The treatment of macular and/or subretinal edema and vitreous hemorrhage in the U.S. is usually performed by a retina specialist. The classic watchful waiting or grid photocoagulation is now being replaced by the injection of steroids and anti-VEGFs into the vitreous. There is no consensus as to the ideal protocol for using these drugs, and they often achieve the best outcomes when used in combination. Each retina specialist has his or her own preference, and the regimens must, as always, be customized for each individual patient’s disease. 

For the comprehensive ophthalmologist who sees these patients after intravitreal injection, a few thoughts.

While one must be alert for sterile or infectious endophthalmitis, these complications occur rarely, as they do in cataract surgery. The presenting signs and symptoms are similar. For those patients treated with intravitreal steroids, the major concerns are steroid-induced glaucoma and cataract in the phakic eye. A careful look at the iris and gonioscopy when indicated to rule out rubeosis are appropriate.

Unlike a decade ago, patients can achieve remarkable visual recovery with intravitreal injection and resolution of macular and subretinal edema. However, the recurrence rate for macular and/or subretinal edema is high. While one can monitor these patients with serial visual acuity, IOP and ophthalmoscopy, macular optical coherence tomography is more sensitive in diagnosing early recurrence, prompting a referral back to the treating retina surgeon for further therapy. These patients require frequent and long-term follow-up, and this task is usually delegated to the comprehensive ophthalmologist, generating another reason to own an OCT. Prospective randomized clinical trials can be expected to better delineate the ideal therapeutic approach for the CRVO or BRVO patient. 

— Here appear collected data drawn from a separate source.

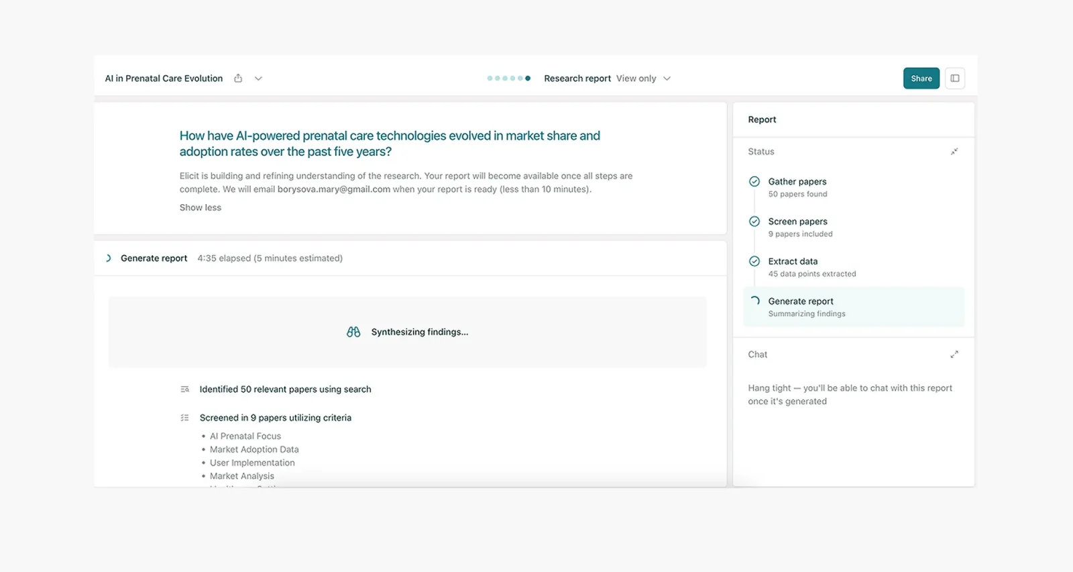Click the search list icon beside Identified papers
This screenshot has width=1073, height=572.
point(185,389)
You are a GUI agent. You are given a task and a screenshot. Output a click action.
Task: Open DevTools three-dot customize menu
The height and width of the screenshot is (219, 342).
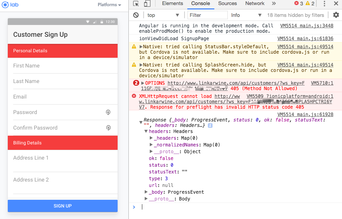(x=324, y=4)
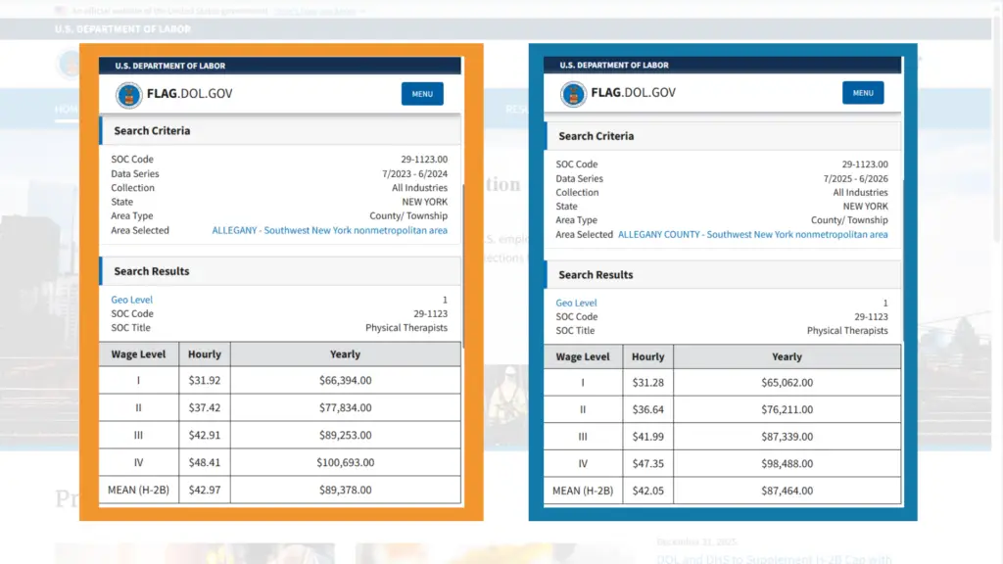Image resolution: width=1003 pixels, height=564 pixels.
Task: Click the FLAG.DOL.GOV logo in the right panel
Action: point(636,92)
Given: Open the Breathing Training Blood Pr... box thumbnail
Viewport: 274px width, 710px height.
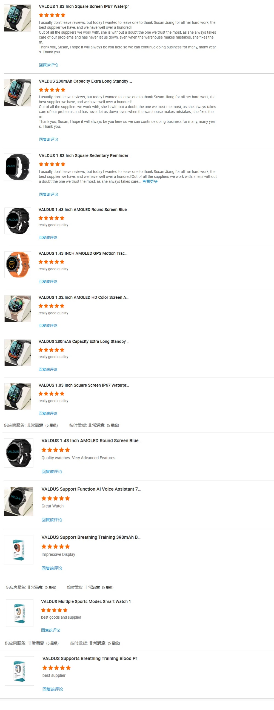Looking at the screenshot, I should click(19, 671).
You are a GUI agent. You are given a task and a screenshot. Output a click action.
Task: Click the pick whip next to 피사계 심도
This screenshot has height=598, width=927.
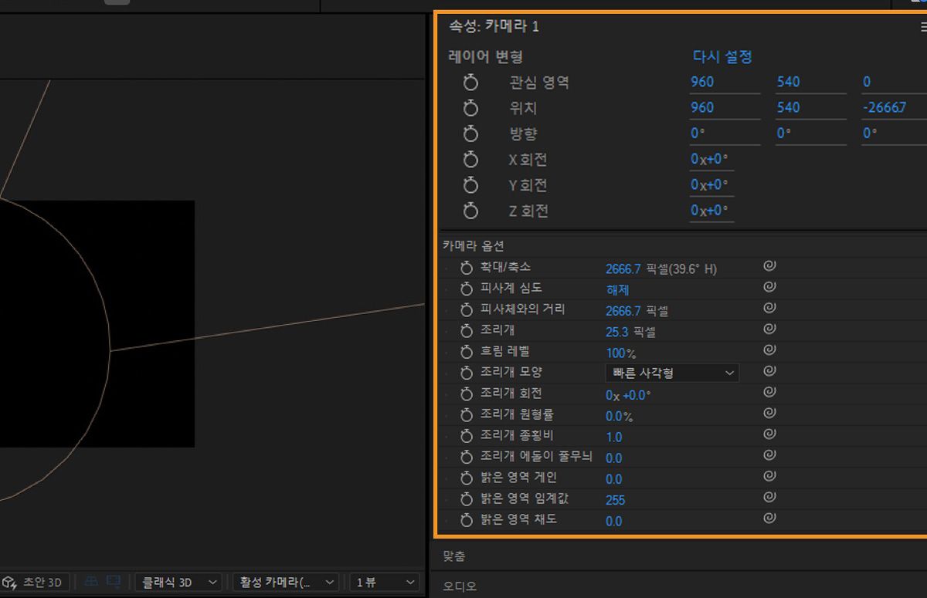pyautogui.click(x=769, y=286)
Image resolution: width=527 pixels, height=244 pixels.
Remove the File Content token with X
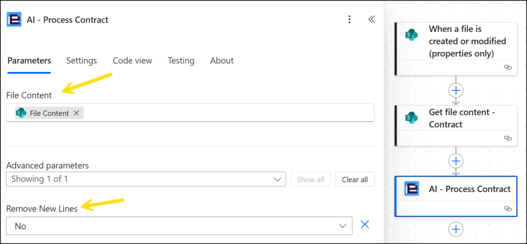(76, 113)
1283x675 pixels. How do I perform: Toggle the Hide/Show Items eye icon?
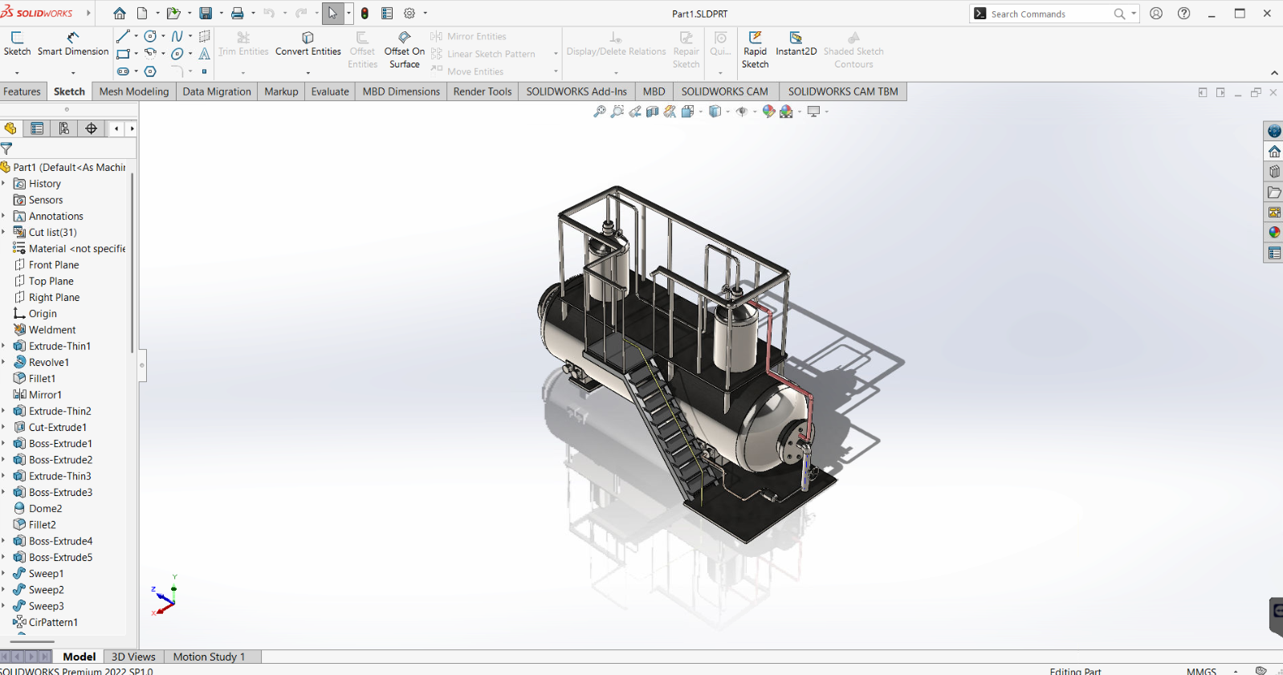tap(741, 112)
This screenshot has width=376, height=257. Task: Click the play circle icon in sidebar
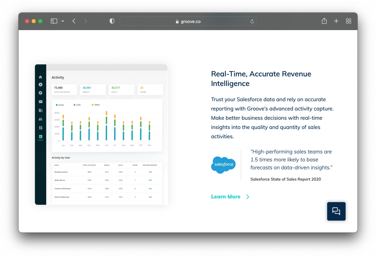tap(40, 85)
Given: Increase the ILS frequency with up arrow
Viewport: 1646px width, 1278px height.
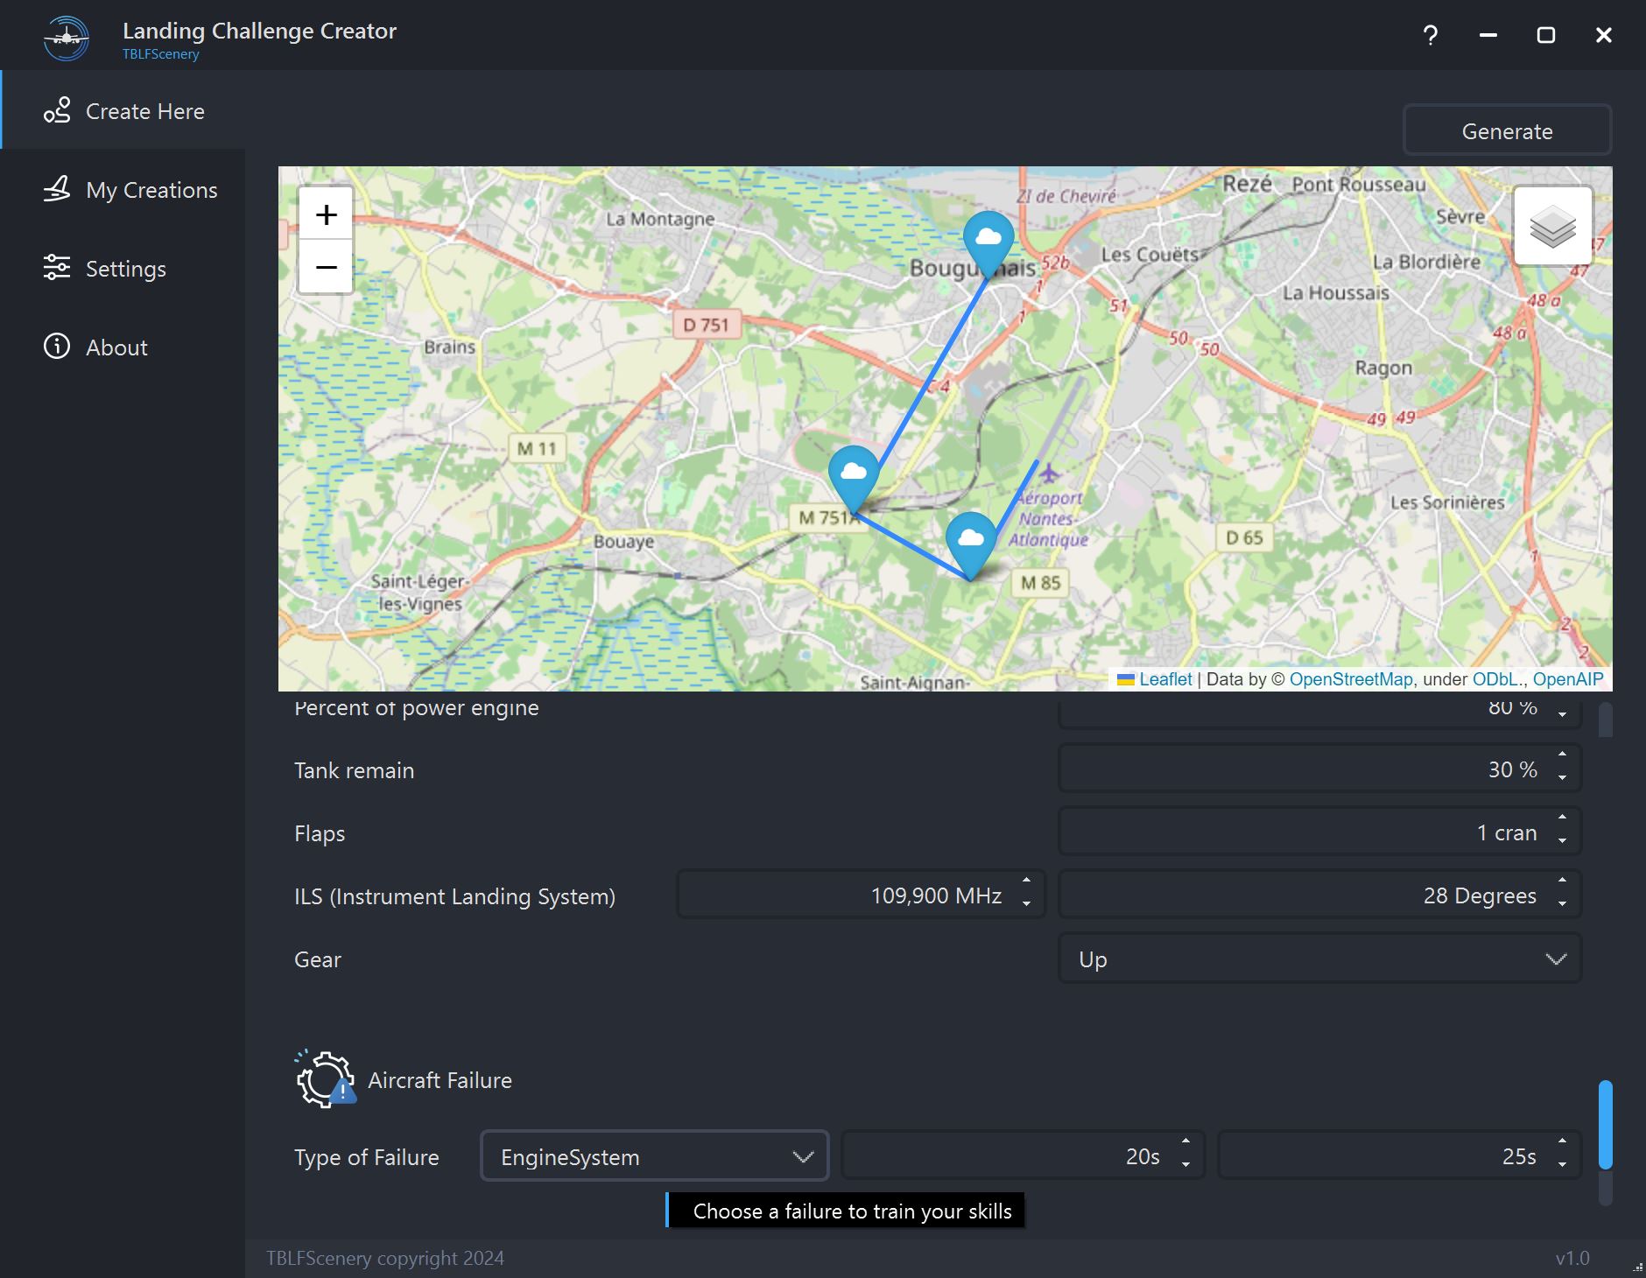Looking at the screenshot, I should 1026,880.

Still, for an ophthalmologist of 40 years, it is nothing short of amazing to see patients with severe CRVO, like their once permanently blinded fellow humans suffering from exudative macular degeneration or diabetic macular edema, recover good vision after appropriate intravitreal injections. This is another great example of the amazing power of the innovation cycle and the joint effort of research scientists and those who work to translate their research into reality.